Energy resilience is the ability of the grid, buildings, and communities to withstand and rapidly recover from power outages and continue operating with electricity, heating, cooling, ventilation, and other energy-dependent services.
A resilient power system reduces the likelihood of long-duration outages over large service areas, limits the scope and impact of outages when they do occur, and rapidly restores power after an outage.
Power outages can be caused by extreme weather, breaches in cybersecurity, high energy demand that overloads the electric grid, failure of aging equipment, and physical interference with equipment. Grid disturbances are changes in electrical voltage and frequency on the grid that can lead to power outages.
Energy infrastructure—facilities or equipment used to generate, deliver, process, or produce energy—that can withstand and quickly recover from disruptions in resilient infrastructure. Resilience increases energy reliability.
Clean energy can help prevent electric grid disturbances and enable fast recovery after a disturbance. Using renewable energy resources—solar, water, wind, geothermal, and bioenergy—and enhanced power electronics gives us more ways to keep the power on or bring it back after an outage.
The U.S. Department of Energy (DOE) is working to modernize and expand the electricity grid so it can integrate renewable energy and increase resilience.
Energy Resilience News
How to Increase Energy Resilience
Energy-efficient facilities and distributed energy resources, such as solar panels and battery storage, can increase energy resilience and protect public health, safety, and security.

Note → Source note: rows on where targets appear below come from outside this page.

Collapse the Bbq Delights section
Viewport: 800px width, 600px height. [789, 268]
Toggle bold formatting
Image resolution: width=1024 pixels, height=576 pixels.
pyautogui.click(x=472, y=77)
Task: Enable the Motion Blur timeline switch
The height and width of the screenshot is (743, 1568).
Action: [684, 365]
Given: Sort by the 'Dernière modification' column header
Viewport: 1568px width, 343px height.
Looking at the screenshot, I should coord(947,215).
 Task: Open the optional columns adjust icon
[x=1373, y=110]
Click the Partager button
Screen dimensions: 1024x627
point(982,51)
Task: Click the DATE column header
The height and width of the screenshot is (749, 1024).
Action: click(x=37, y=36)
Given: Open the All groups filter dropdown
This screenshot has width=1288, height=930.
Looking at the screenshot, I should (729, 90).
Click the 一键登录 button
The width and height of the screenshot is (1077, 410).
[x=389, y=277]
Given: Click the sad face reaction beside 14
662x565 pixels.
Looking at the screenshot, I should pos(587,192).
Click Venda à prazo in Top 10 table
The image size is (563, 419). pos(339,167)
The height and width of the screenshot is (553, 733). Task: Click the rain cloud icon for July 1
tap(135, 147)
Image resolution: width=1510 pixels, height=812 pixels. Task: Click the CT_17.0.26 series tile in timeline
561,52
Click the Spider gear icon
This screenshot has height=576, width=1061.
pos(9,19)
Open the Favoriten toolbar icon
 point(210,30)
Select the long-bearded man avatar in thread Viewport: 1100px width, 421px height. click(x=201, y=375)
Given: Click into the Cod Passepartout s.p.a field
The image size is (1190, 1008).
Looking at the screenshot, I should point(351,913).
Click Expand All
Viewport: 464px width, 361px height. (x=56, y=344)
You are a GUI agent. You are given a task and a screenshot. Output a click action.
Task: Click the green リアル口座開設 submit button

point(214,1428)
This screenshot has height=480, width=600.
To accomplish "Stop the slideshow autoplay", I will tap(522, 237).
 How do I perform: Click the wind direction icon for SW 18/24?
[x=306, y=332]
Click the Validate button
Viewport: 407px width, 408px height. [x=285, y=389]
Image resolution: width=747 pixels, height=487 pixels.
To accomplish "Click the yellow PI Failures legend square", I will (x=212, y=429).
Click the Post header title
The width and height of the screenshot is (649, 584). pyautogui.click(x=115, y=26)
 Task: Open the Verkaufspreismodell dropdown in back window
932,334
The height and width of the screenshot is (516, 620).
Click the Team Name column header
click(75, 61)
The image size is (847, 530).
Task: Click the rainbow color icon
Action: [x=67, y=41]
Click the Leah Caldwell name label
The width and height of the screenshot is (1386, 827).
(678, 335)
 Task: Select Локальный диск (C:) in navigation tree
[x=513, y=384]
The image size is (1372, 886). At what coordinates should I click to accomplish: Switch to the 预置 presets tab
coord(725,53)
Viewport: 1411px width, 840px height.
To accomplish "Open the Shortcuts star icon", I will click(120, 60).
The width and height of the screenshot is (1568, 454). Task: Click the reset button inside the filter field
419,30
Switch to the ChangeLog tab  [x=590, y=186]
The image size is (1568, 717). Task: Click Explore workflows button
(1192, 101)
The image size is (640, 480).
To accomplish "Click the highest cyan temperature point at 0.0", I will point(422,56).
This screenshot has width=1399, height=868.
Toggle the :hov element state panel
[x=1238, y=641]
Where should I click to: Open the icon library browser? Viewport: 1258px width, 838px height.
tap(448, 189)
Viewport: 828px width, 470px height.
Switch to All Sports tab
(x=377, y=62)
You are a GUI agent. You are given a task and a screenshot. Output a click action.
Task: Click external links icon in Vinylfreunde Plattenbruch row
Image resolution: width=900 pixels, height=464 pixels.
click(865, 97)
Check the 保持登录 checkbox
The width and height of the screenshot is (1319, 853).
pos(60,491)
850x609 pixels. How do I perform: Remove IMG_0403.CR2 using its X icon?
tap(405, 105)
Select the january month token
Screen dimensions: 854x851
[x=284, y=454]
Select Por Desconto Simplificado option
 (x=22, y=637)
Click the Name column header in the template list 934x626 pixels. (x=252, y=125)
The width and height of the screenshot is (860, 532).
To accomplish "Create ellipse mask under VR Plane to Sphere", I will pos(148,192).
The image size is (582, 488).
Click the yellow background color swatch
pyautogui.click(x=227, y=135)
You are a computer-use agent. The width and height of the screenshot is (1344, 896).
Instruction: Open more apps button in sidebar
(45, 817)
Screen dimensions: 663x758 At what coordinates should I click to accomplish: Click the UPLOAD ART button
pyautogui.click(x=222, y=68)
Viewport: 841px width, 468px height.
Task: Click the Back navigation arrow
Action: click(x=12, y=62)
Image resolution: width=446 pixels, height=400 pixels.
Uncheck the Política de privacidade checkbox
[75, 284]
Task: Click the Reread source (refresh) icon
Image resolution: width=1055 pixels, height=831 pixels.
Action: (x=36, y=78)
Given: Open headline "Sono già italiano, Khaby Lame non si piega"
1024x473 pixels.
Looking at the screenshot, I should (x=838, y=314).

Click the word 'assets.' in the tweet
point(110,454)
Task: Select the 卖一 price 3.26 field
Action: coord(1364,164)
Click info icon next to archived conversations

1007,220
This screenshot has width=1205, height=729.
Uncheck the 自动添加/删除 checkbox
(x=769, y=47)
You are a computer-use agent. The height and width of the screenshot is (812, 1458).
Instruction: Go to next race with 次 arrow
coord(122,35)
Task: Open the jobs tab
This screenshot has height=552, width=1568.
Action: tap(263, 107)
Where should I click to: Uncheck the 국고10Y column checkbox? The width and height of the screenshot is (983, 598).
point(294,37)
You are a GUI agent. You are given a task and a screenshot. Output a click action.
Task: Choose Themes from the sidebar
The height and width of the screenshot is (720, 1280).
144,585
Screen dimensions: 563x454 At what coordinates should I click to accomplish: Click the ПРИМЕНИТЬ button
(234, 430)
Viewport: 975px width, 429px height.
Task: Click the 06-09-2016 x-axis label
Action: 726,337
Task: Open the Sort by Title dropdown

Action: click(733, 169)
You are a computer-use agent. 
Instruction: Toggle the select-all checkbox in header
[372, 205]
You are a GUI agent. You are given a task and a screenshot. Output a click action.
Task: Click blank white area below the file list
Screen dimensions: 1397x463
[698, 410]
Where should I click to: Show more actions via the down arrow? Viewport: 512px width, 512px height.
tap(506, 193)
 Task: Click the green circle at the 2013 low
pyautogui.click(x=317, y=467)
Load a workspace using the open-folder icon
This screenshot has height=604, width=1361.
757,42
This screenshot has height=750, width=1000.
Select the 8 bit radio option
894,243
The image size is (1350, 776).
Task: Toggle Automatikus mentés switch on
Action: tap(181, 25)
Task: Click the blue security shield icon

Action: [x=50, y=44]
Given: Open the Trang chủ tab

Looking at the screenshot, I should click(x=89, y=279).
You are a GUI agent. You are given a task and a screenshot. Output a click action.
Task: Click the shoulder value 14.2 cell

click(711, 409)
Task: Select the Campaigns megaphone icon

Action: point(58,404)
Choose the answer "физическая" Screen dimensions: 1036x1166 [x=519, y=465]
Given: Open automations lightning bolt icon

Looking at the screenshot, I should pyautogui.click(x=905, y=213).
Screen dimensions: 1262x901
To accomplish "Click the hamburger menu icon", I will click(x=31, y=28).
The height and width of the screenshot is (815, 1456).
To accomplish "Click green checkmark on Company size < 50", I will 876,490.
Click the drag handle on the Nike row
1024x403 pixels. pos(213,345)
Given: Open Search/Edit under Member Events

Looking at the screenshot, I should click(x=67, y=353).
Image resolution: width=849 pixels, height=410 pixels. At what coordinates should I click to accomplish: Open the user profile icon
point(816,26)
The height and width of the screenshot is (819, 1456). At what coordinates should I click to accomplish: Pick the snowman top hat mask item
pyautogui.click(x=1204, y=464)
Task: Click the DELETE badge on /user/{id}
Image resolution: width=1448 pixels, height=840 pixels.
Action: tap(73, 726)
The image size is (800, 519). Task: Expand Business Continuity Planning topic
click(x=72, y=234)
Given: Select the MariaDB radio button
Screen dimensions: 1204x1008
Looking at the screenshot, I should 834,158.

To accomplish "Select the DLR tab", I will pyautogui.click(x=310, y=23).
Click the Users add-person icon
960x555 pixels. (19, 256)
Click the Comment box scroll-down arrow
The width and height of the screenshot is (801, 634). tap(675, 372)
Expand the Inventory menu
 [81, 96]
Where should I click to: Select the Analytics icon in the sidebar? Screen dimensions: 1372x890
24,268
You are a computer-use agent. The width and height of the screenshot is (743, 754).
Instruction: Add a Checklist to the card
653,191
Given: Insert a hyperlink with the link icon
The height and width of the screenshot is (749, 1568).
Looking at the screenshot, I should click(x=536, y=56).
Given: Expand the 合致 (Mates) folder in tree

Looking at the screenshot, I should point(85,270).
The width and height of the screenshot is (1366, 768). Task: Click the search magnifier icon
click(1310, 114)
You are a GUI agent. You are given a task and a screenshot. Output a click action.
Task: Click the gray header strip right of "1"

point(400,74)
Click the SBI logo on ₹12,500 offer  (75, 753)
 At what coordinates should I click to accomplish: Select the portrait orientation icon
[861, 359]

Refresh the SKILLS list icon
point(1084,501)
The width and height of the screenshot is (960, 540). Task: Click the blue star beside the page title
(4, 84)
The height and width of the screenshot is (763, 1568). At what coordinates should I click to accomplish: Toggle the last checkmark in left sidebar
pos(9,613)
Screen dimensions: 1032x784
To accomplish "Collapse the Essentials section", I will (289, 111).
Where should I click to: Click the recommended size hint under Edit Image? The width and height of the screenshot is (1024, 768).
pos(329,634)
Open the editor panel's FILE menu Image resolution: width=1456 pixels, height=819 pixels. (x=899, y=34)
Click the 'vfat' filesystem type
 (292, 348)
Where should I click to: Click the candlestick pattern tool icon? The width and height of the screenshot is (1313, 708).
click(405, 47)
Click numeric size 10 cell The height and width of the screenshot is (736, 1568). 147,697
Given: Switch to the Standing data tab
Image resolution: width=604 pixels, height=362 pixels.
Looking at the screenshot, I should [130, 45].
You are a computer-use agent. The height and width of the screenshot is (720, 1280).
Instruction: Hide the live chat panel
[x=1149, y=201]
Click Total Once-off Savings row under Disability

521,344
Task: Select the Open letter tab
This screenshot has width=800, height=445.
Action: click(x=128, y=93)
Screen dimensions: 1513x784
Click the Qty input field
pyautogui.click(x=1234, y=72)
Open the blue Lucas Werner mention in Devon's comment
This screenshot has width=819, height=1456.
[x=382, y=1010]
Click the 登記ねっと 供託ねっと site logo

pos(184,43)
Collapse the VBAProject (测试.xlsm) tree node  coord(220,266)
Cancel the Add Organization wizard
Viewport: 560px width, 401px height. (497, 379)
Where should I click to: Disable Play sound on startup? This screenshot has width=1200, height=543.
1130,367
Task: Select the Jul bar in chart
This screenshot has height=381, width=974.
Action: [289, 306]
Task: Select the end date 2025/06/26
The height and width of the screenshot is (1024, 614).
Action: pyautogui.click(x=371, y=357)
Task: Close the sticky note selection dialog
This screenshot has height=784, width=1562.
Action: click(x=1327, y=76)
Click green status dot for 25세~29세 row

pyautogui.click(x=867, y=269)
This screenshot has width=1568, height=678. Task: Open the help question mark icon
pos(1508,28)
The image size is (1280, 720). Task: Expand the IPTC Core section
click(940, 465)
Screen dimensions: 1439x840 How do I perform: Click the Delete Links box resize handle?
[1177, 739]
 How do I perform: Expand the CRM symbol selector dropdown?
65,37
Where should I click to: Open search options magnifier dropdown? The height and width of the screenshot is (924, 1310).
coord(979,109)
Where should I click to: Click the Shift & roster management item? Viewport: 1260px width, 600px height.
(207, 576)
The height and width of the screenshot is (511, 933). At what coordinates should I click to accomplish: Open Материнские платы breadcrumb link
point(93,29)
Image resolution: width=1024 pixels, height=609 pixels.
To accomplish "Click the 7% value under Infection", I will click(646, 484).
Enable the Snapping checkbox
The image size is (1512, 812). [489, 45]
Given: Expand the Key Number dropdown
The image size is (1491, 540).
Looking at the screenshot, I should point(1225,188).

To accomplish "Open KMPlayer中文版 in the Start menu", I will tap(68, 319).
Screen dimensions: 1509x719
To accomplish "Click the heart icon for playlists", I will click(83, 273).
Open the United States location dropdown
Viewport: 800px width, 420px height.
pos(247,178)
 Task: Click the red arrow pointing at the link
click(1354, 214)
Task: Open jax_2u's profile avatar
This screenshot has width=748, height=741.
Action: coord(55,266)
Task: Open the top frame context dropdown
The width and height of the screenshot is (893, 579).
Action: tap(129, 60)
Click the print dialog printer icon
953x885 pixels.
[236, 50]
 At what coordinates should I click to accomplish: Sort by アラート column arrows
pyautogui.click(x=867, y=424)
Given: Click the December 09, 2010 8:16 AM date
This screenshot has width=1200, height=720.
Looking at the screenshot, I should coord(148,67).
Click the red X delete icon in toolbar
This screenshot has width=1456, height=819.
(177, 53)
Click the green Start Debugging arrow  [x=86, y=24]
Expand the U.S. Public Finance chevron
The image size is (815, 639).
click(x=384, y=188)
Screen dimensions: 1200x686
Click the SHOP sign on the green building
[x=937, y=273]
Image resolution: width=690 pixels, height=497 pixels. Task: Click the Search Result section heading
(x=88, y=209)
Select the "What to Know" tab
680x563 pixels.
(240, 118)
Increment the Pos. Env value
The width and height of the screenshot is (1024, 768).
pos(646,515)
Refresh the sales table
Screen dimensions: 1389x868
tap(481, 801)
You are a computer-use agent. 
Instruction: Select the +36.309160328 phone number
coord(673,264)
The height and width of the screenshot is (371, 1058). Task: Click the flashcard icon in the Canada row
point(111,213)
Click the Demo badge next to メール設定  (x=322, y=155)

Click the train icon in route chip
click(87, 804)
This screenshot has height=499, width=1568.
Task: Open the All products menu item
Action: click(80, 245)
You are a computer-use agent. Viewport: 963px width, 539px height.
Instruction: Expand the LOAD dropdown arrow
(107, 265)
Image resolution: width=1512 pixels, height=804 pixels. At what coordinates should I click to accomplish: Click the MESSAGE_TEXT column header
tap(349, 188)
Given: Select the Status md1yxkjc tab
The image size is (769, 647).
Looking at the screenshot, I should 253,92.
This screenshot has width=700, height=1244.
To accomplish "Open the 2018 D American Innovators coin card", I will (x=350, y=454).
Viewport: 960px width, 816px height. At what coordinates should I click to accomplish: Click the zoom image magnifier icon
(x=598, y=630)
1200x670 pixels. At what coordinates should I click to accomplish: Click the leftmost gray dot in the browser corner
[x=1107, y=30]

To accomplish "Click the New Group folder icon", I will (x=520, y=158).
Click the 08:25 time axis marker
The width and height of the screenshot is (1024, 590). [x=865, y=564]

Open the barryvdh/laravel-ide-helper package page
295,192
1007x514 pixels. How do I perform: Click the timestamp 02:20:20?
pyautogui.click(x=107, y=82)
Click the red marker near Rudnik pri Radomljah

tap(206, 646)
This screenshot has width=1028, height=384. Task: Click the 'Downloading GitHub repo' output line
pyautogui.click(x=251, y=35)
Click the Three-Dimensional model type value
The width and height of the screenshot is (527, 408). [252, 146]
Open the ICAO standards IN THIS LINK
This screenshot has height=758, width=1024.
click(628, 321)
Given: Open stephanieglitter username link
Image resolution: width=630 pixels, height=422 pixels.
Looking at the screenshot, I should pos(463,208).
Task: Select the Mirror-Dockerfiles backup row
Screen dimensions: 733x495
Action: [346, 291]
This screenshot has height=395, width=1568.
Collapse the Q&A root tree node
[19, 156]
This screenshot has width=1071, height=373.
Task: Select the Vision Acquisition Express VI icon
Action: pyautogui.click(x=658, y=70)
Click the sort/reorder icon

Strong resilience measures in building energy codes can help ensure that new construction and major renovation projects can minimize energy use, maximize comfort, and enhance potentially life-saving resilience benefits. Building owners and operators, communities, and local and state governments can strategically plan to increase resilience using these resources.
The electric grid’s distribution system delivers electricity to homes and buildings. A resilient distribution system uses local resources, such as solar panels and battery storage in homes and buildings, to quickly reconfigure power flows and recover electricity services during a disturbance. DOE efforts like the Energy Storage Grand Challenge Roadmap and the Long Duration Storage Shot will increase resilience.
The existing U.S. power system cannot withstand the impacts of climate change. DOE’s Grid Modernization Initiative works with public and private partners to develop concepts, tools, and technologies needed to measure, analyze, predict, protect, and control the grid of the future.
The approach to grid modernization focuses on the integration of distributed energy resources, advanced controls, grid architecture, and emerging grid technologies at a regional scale.
Tomorrow’s homes, buildings, and factories will use less energy and put less strain on the electric grid when demand is at its peak. DOE’s Office of Energy Efficiency and Renewable Energy funds research and development that accelerates progress toward smarter, more energy-efficient, and flexible buildings and industrial processes to enhance grid resilience.